We Have Always Been Vibe Coding

Cassia Scheffer

Published on May 28, 2025

There’s a new kind of coding I call ‘vibe coding’, where you fully give in to the vibes, embrace exponentials, and forget that the code even exists.

I was irked when Andrej Karpathy first posted his now-infamous “vibe coding” Tweet (yes, I still call them Tweets).

It’s not the part about LLMs or the AI that irks me. It’s the proposition that this is new.

I hate to break it to you, but most code is fueled with vibes. How else do you get an idea off the ground?

Before AI, vibe coding was just called being scrappy. Startups can’t burn money debating between the London School of TDD and the Chicago School.

They throw some code out there, copy-paste some Stack Overflow answers, ignore logs, and hope they make enough money to keep going.

It Has Always Been Vibes

Vibe coding isn’t new. The speed is new.

I worked at a startup with six months of runway, and despite our best efforts, the end of that runway came quickly. Racing for a solution before funding ran out meant late nights spent furiously hammering away at problems until they were good enough.

We didn’t have time to find the best-looking code or slick UIs.

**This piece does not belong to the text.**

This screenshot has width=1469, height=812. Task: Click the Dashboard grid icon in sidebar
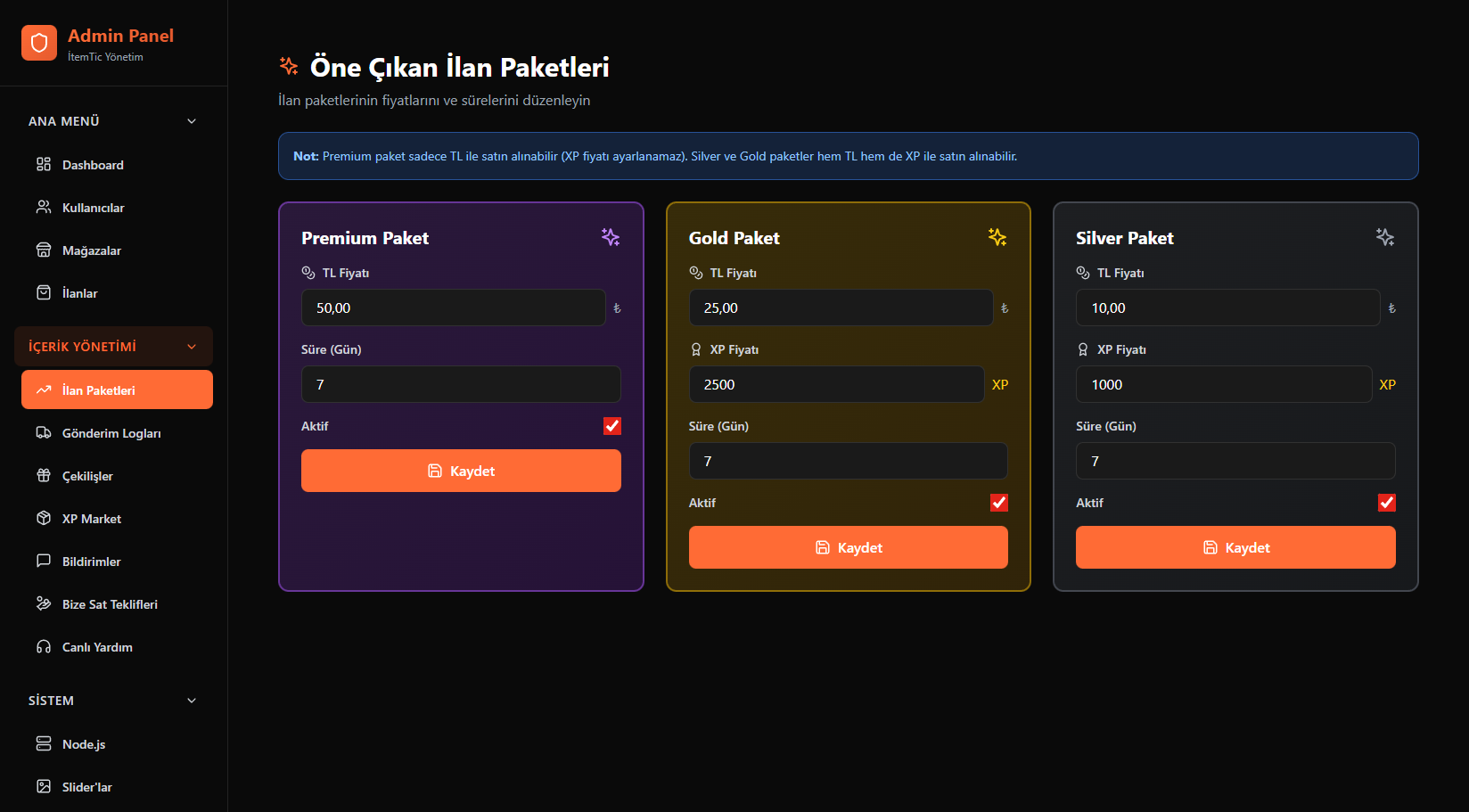tap(44, 164)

We threw Stack Overflow, templating engines, and vibes at our code until it worked. Until it didn’t because there was no money left.

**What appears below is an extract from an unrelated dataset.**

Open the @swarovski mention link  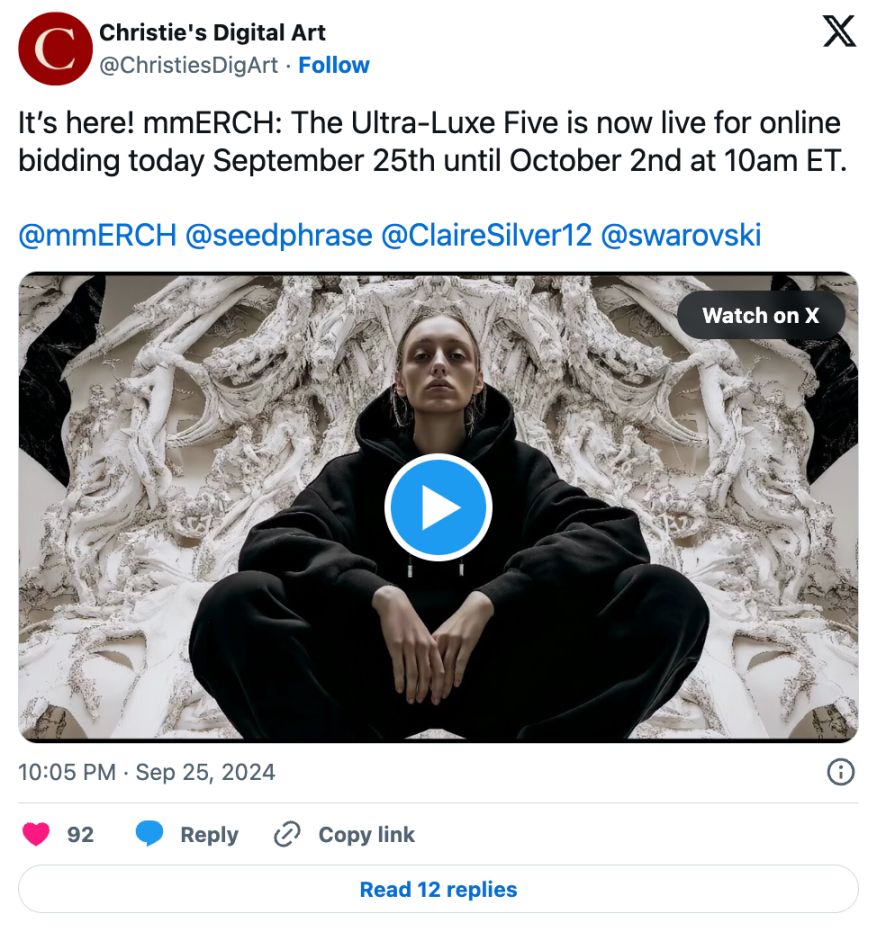point(680,236)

Even at more stable businesses, teams code with vibes. Sure, we had more time to focus on testing, quality, and best practices at those companies, but we didn’t make money off of test coverage. We made money because people liked what we built.

The faster we could build things, the quicker we could get feedback.

Speed Thrives on Vibes

Coding with AI is about speed. I can now rip through a proof of concept in hours, if not minutes. The point of this code isn’t quality. The point is to test a hypothesis.

A few weeks ago, I was talking with a security developer who needed to introspect a GraphQL Schema in production. However, we don’t provide introspection on public APIs.

I had a good idea how to build this using our schema registry, but I hadn’t worked in his codebases in a long time, and it would have taken me a solid day to complete a POC on my own.

I opened Cursor, used superwhisper to describe the desired outcome, and had a good enough POC in under 15 minutes.

The developer took it from there, polished it, and tested it, and it worked!

Was that vibes? Yep. Before AI, I would have pieced together what I knew about this repo to make something. Or I would have drawn some diagrams to explain how things should work. I would have communicated the vibe of the outcome, and the other developer would have to take it from there.

With AI, I had a mostly working POC in a few minutes, and the dev improved on the AI code to make it production-ready.

Both ways of doing this are based on vague direction that becomes more clear as the code takes shape, which, I guess, we’re calling “vibes” now.

With all coding, there will be an inflection point where you have enough information to stop the vibes and start solidifying things. Trusted, money-making code gets tested and refactored to ensure stability.

Vibes fuel new features until they catch on.

This has always been the business of startups, and AI accelerates the feedback cycle so that we can test the vibe of our product before spending too much time on it.